Many oaks around here have lost their leaves now, especially after the high winds of the past few says. But that particular orto-shading oak is a Quercus pubescens – a roverella in ordinary Italian, Downy Oak in English – and part of its attractiveness is the way that its leaves turn russet then cling on. And on. And on. Unless a veritable hurricane whips through, the leaves will probably still be there for another two or three months. And my few brave brassicas and onions may or may not survive the lack of warmth and direct sunlight. We shall see.
What I need, therefore, is a couple of beds right up by the well. This is not the most convenient place for me. I mean, you can’t get much further away from the house without clambering down to the bottom field. On the other hand, the sun beats down upon it from dawn to dusk, with no obstacles whatsoever. Even the fruit trees I have planted up there will never cause too much winter grief: they, after all, obligingly lose their leaves at a very early stage in the autumnal proceedings.
    The other thing I need, I’ve discovered, is a winter cold frame. And there’s no reason why that shouldn’t be up there too. The problem with vegetable gardening in small beds, as I do, is that they’re fine in summer when vegetables are neat and compact, and easily squashed together… not to mention fast-growing and speedily consumed. But winter vegetables are different. They are huge (I’m thinking cabbages and cauliflowers here) and ponderously slow. If you’re going to have them in the ground from seeds – or at least from minuscule seedlings – then you need endless space to allow many of them to go through the process at different times. If I had a roomy cold frame, on the other hand, I could sow, then keep growing seedlings in there until they were a healthy size to plant out. They wouldn’t have to rob space where larger plants could already be nearing the time to be eaten. What I’m saying is, I need to get my planning sorted out.
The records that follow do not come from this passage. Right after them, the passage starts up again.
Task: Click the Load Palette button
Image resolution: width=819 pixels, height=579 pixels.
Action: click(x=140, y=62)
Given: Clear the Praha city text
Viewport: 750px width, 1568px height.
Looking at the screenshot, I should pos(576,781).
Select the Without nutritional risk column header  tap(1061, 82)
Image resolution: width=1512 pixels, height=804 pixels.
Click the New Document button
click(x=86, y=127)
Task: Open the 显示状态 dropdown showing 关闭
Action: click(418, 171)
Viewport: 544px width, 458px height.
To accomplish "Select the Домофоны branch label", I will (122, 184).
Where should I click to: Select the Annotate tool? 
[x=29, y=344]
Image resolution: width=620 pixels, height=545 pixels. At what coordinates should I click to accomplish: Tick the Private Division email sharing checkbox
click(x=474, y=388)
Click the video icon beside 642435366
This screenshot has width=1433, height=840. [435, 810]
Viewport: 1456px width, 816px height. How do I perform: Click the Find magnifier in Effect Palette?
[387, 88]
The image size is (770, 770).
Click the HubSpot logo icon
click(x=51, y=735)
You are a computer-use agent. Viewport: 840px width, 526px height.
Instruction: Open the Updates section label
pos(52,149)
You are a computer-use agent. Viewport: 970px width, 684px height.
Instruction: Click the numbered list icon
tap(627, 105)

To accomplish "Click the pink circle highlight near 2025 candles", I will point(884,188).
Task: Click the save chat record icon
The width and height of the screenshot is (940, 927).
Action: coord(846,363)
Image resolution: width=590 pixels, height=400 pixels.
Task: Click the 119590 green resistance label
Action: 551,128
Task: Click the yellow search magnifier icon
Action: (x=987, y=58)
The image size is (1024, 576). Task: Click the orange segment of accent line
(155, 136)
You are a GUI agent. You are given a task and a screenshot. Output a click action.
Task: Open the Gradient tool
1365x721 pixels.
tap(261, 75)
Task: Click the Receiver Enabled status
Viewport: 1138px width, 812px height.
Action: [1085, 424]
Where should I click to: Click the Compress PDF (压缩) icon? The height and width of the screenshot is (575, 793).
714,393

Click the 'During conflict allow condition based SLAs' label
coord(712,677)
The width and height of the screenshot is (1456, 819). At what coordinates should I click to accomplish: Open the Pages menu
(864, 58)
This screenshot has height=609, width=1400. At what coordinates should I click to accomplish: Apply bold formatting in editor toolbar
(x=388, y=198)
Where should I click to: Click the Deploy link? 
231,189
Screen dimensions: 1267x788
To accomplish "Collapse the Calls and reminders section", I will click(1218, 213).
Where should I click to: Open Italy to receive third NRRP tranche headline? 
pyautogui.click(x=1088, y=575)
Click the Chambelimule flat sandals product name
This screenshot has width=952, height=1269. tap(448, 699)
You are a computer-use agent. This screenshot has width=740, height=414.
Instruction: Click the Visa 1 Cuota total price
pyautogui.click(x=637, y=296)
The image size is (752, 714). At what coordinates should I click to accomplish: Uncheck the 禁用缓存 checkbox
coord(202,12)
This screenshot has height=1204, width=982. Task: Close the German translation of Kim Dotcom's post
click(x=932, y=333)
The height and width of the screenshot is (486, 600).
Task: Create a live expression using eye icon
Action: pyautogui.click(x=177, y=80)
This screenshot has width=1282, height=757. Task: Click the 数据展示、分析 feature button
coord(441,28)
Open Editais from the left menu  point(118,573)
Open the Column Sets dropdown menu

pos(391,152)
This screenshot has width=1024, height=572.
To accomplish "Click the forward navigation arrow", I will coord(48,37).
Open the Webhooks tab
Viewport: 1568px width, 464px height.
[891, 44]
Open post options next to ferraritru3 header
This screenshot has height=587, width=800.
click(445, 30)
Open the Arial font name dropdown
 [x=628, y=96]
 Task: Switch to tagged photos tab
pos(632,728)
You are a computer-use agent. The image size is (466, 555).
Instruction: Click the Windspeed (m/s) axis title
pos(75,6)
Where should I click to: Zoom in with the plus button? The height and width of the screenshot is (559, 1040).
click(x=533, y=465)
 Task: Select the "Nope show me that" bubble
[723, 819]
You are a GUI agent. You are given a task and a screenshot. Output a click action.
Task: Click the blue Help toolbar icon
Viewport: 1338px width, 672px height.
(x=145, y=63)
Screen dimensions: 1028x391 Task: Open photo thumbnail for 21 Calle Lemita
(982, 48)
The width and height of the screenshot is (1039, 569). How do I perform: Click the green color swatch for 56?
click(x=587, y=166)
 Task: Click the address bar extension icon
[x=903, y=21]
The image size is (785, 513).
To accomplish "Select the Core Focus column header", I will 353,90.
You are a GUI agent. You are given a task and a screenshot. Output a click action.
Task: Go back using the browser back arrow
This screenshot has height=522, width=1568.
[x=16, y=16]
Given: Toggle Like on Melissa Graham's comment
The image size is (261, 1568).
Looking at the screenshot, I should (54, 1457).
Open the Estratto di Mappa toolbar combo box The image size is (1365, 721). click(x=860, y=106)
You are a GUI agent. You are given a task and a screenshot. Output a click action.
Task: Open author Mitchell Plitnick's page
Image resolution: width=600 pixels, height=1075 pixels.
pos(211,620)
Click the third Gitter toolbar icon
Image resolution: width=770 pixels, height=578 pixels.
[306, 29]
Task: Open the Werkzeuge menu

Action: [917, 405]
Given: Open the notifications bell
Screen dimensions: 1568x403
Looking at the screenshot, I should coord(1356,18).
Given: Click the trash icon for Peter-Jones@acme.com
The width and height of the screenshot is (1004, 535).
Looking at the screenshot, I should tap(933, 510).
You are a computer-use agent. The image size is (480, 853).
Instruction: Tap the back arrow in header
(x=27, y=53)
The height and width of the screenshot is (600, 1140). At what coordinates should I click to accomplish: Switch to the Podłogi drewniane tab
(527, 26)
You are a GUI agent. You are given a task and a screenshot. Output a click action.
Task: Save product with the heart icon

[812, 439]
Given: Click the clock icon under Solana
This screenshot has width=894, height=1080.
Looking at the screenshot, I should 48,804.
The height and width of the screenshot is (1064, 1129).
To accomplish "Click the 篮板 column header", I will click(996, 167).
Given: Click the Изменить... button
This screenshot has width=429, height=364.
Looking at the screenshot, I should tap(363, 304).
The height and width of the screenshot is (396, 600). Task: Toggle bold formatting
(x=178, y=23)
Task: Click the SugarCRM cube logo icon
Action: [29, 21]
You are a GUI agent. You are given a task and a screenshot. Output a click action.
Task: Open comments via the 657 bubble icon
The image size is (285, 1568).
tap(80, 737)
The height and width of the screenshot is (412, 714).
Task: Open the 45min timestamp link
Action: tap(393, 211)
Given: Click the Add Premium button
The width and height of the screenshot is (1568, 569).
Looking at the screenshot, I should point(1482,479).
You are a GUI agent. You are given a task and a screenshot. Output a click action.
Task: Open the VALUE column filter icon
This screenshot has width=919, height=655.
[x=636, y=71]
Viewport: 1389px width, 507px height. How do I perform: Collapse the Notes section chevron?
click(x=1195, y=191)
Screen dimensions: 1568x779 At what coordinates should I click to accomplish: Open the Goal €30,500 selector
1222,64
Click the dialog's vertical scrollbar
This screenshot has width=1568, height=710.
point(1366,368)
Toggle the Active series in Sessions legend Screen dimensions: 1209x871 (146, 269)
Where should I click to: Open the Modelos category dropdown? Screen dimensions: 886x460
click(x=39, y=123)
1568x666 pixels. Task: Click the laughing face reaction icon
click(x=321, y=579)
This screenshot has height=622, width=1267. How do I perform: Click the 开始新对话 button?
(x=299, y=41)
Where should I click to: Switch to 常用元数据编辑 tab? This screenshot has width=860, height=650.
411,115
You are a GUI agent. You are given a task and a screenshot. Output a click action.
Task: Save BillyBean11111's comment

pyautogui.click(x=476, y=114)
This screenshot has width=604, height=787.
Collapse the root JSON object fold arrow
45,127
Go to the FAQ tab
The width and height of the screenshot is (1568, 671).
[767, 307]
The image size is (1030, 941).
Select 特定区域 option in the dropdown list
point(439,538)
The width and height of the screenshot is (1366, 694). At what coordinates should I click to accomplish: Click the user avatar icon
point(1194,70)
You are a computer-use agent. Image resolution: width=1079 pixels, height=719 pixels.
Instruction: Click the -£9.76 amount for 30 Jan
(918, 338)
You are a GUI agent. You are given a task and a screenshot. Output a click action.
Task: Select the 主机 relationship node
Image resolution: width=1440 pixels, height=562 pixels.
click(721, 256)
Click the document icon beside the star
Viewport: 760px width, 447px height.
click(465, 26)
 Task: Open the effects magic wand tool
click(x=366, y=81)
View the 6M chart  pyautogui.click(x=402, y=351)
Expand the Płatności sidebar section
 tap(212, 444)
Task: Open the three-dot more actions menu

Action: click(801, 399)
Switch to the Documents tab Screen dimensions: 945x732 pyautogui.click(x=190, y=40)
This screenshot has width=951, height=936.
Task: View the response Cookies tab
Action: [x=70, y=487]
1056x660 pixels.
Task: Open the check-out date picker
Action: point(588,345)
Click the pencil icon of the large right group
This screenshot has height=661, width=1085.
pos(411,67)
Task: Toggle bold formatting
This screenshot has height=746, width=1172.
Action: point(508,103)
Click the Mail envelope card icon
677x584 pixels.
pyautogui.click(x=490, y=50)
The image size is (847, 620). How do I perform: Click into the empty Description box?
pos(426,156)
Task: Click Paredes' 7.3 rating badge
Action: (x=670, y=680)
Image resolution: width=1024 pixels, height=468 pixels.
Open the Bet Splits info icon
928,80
    At the moment, for example, I find myself with five cabbages. Well, four, actually, because we’ve eaten one already. They all seem to be maturing about three weeks after each other. Five is, I have to admit, not a great number. Really, I’d like to have just slightly more frequent cabbages than that. But even had I gotten my act together and sown more (actually, I may have more but I’ve quite forgotten what some of the tiny things up there are…) I wouldn’t have had anywhere to put them. And I’d have been afraid of invading beds which, in three months’ time, I’m going to be needing desperately for spring and summer crops. The logistics are as intricate as a chess match.
    So, yes, I need, every couple of weeks, to put another few brassica seeds in my root trainers. And some lettuce. What else? Those kind of things that survive through the big freeze. Then as soon as I can, I need to shift those into a cold frame; one which gets constant sun all day thus spurring my plantlets on to grow at heroic speeds. And then, as they get nice and large enough to thrive in the outside world, I need to move those into my garden beds. Not too many: a very orderly few every couple of weeks, scientifically, depending on how many we really expect to consume.
    Can I really be that organised?!